A rápida evolução da tecnologia em saúde traz benefícios inegáveis, mas também novos desafios para a gestão de tecnologias em saúde. O ECRI Institute, referência global em segurança e custo-efetividade, lançou seu relatório anual com os 10 principais riscos tecnológicos.


Para profissionais de Engenharia Clínica, esse mapeamento é uma ferramenta essencial na mitigação de falhas e na garantia da segurança do paciente. Para profissionais

Os 10 Maiores Riscos em Tecnologia Médica


De acordo com o ECRI, estes são os pontos de atenção crítica para hospitais e fabricantes:

  1. Usabilidade em dispositivos domésticos: Riscos de uso inadequado por leigos fora do ambiente hospitalar.
  2. Instruções de limpeza inadequadas: Protocolos de higienização complexos que colocam o paciente em risco.
  3. Medicamentos estéreis sem salvaguardas: Aumento de erros por falta de tecnologia no preparo de compostos.
  4. Impactos ambientais negligenciados: Como o descarte e o uso de recursos afetam a saúde pública.
  5. Governança de IA (Inteligência Artificial): Falta de controle sobre algoritmos que auxiliam decisões clínicas.
  6. Ataques de Ransomware: A vulnerabilidade do setor de saúde a sequestros de dados.
  7. Queimaduras por eletrodos monofolhares: Riscos persistentes em procedimentos cirúrgicos.
  8. Danos físicos em bombas de infusão: Problemas estruturais que comprometem a precisão da medicação.
  9. Controle de qualidade em ortopédicos: Falhas em implantes que causam atrasos e danos.
  10. Softwares de análise web de terceiros: Riscos à confidencialidade e privacidade de dados.

O Papel da Engenharia Clínica na Era da Saúde Descentralizada


Embora a Engenharia Clínica atue diretamente na maioria desses itens, dois pontos merecem destaque pela sua complexidade estratégica:

1. A Convergência entre Engenharia Clínica e TI

A zona cinzenta entre o hardware médico e a infraestrutura de rede levanta uma questão crítica: quem é o responsável pela segurança do dado no terminal do equipamento? A proteção contra cyberataques em dispositivos médicos exige uma colaboração estreita para evitar que o parque tecnológico seja a porta de entrada para invasões.

2. Descentralização do Cuidado (Home Care)

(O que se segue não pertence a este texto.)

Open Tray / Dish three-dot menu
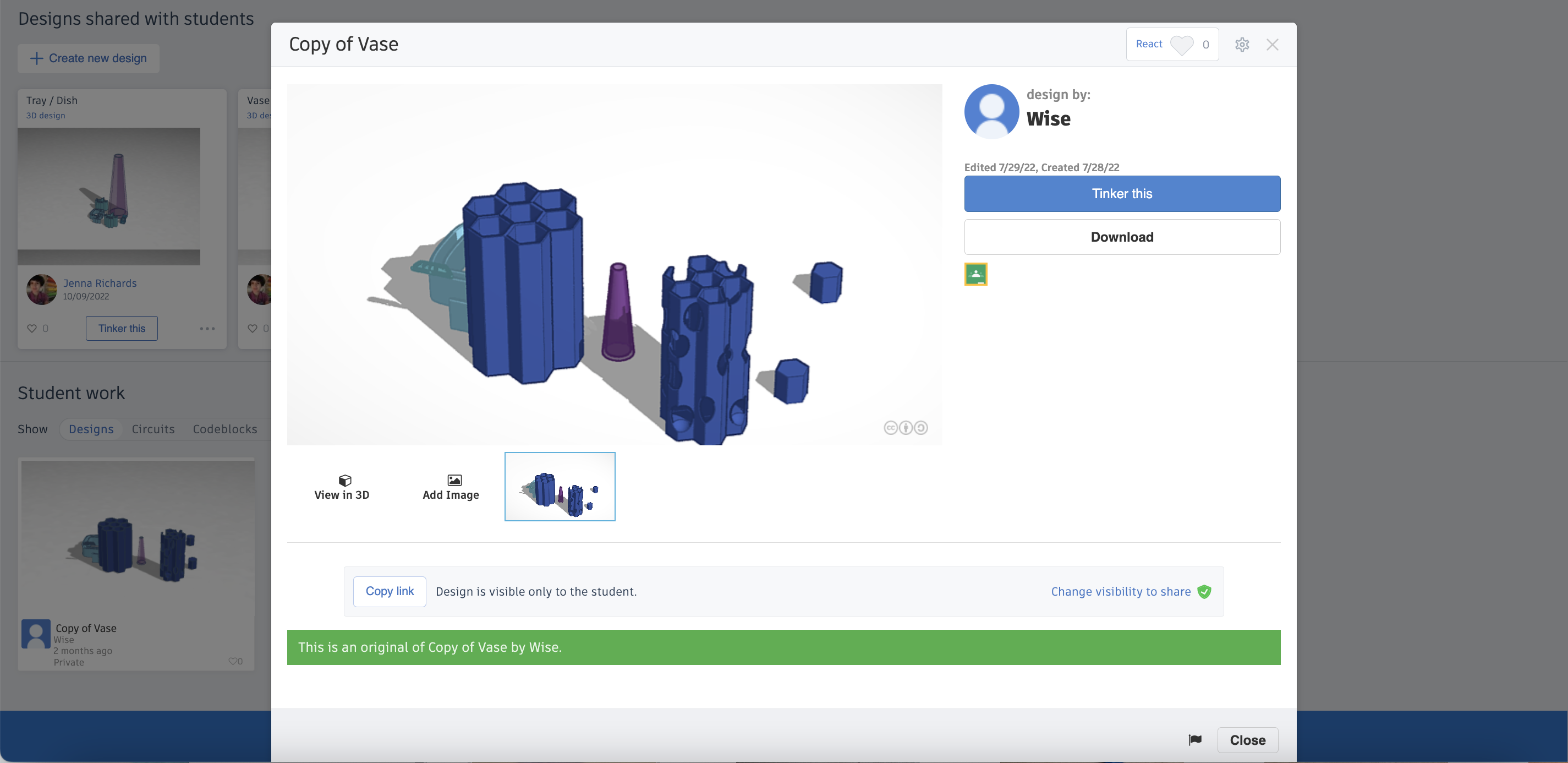Viewport: 1568px width, 763px height. point(207,328)
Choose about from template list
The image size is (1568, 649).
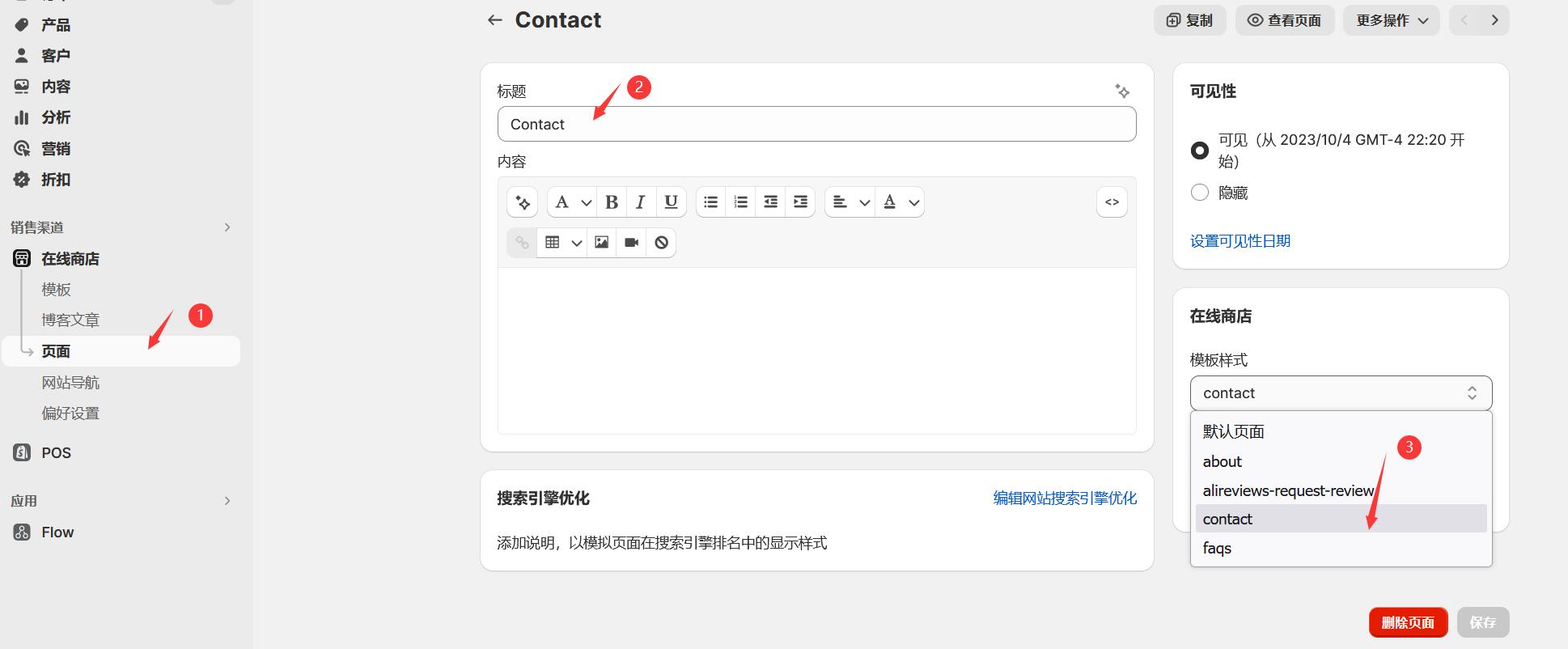[x=1222, y=462]
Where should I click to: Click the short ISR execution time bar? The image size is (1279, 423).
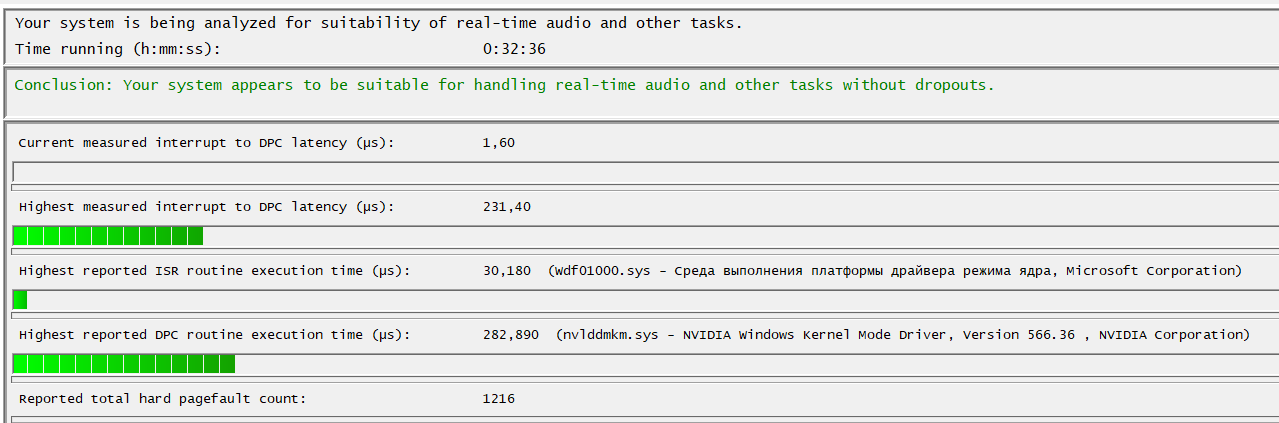click(20, 300)
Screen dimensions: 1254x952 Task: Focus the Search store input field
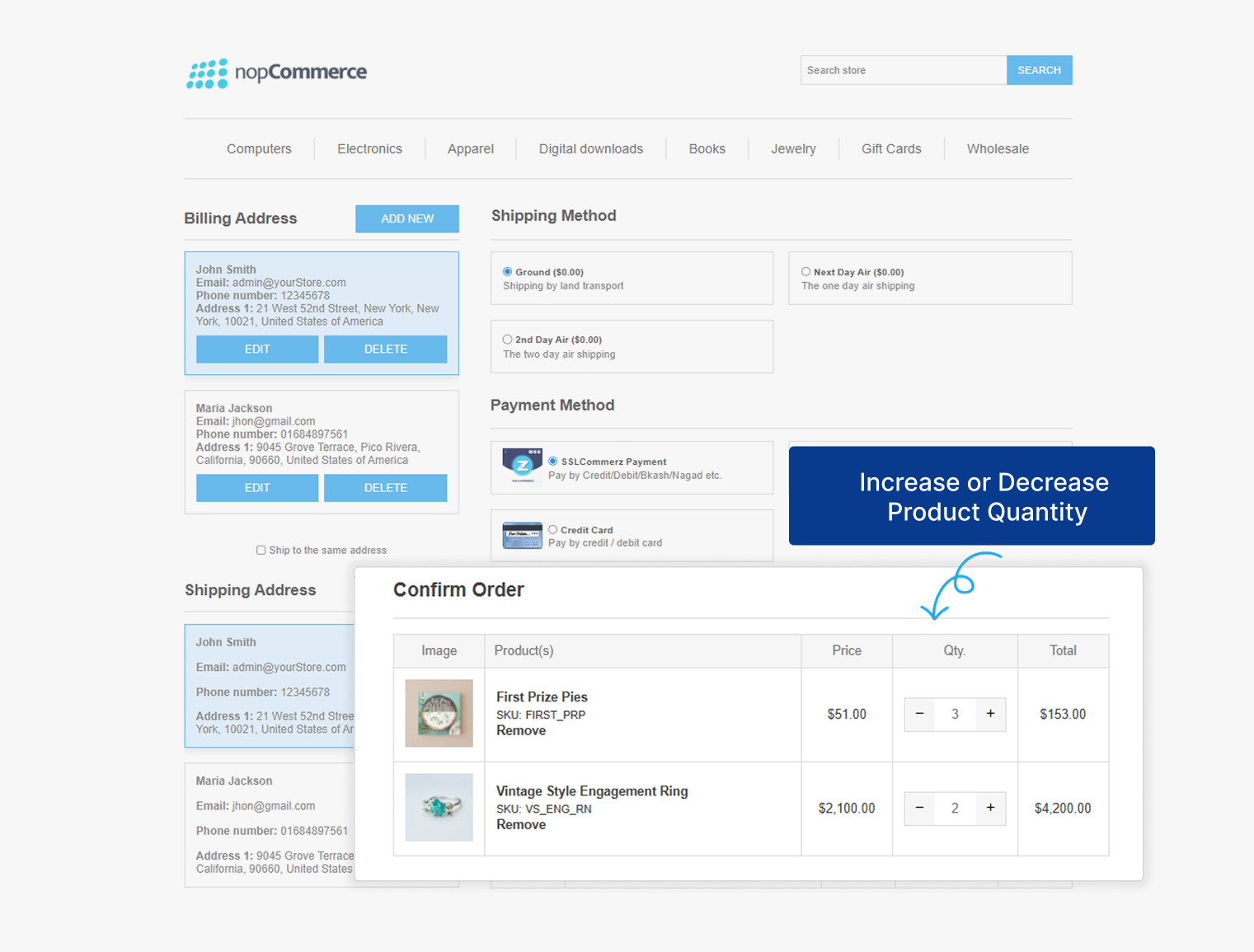click(904, 70)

Com a migração do cuidado para o ambiente doméstico, o desafio da Engenharia Clínica é garantir a disponibilidade e usabilidade de equipamentos fora do controle hospitalar. Como manter o padrão de calibração e manutenção preventiva em contextos não controlados?


Conclusão e Boas Práticas


Agradecemos ao ECRI Institute pelo trabalho contínuo que norteia nossas decisões técnicas. A mitigação desses riscos não é apenas uma tarefa técnica, mas um compromisso com a excelência assistencial.

Como sua instituição está lidando com a governança de IA e a segurança de dispositivos em Home Care?